Die alte Dame fixierte das lächelnde Gesicht ihres Nachbars und die Röte des Ärgers lief ihr über die Wangen. »Lassen Sie mich aus mit Ihren Bosheiten, Palmer!« rief sie, »was Sie meinen, weiß ich, aber nun und nimmermehr ist ein Fünkchen Wahrheit daran. Klaudine Gerold –«

»Ah! Wer sagt etwas gegen Klaudine von Gerold, die reinste unserer reinen Frauen?« entgegnete er und hob den Hut über den kahlen Scheitel.

Frau von Katzenstein wurde noch röter, biß sich auf die Lippen und schwieg.
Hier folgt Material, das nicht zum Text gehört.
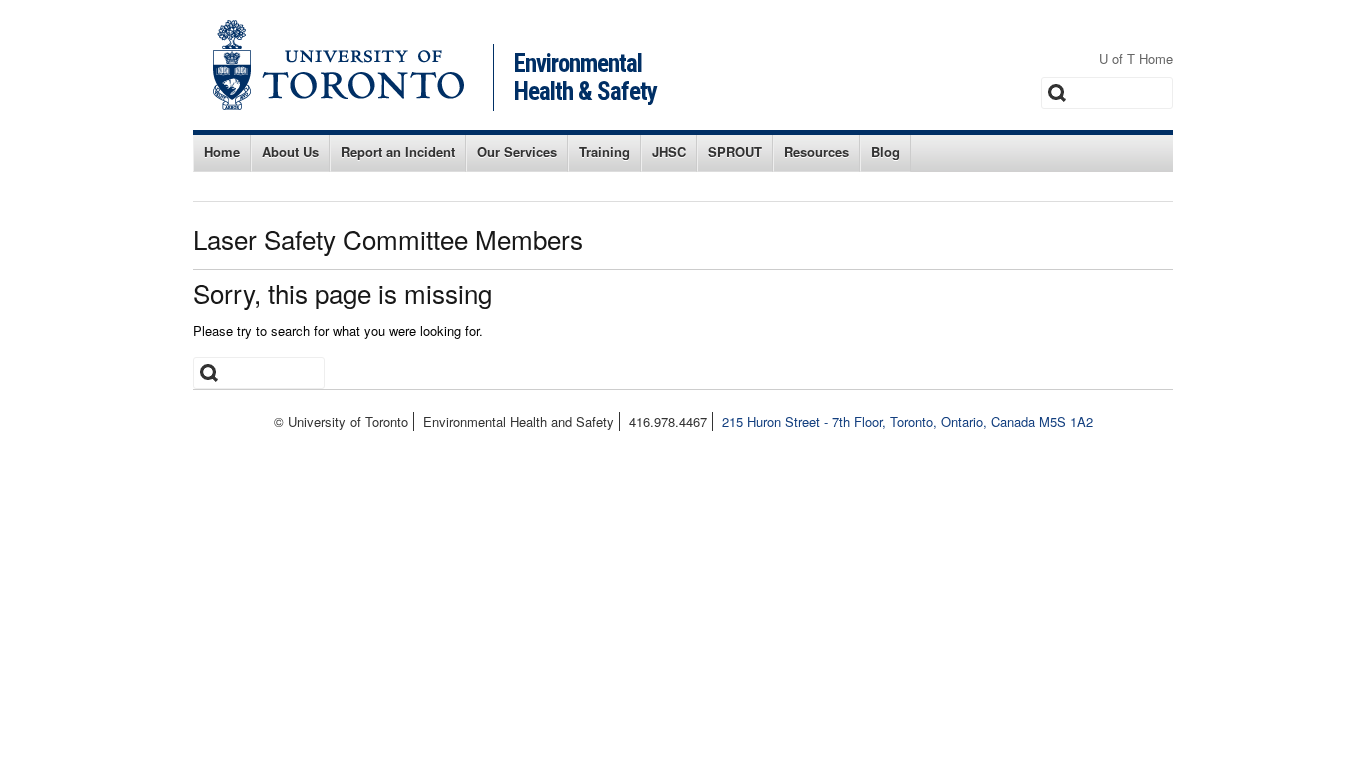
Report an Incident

Dieser Palmer war ein Aal, nie zu greifen.

»Da sind wir«, sagte er und wies mit der fein behandschuhten Rechten nach dem Giebelfelde der Klosterruinen, deren Sandsteinverzierungen wie Spitzen auf dunklem Samt erschienen. Über dem Turm des Wohngebäudes, der aus mächtigen Wipfeln emporstieg, flatterten Heinemanns Tauben zum Himmel empor wie Silberfunken, und unter den niederhängenden Buchenzweigen leuchteten die Blumen des Hausgärtchens auf.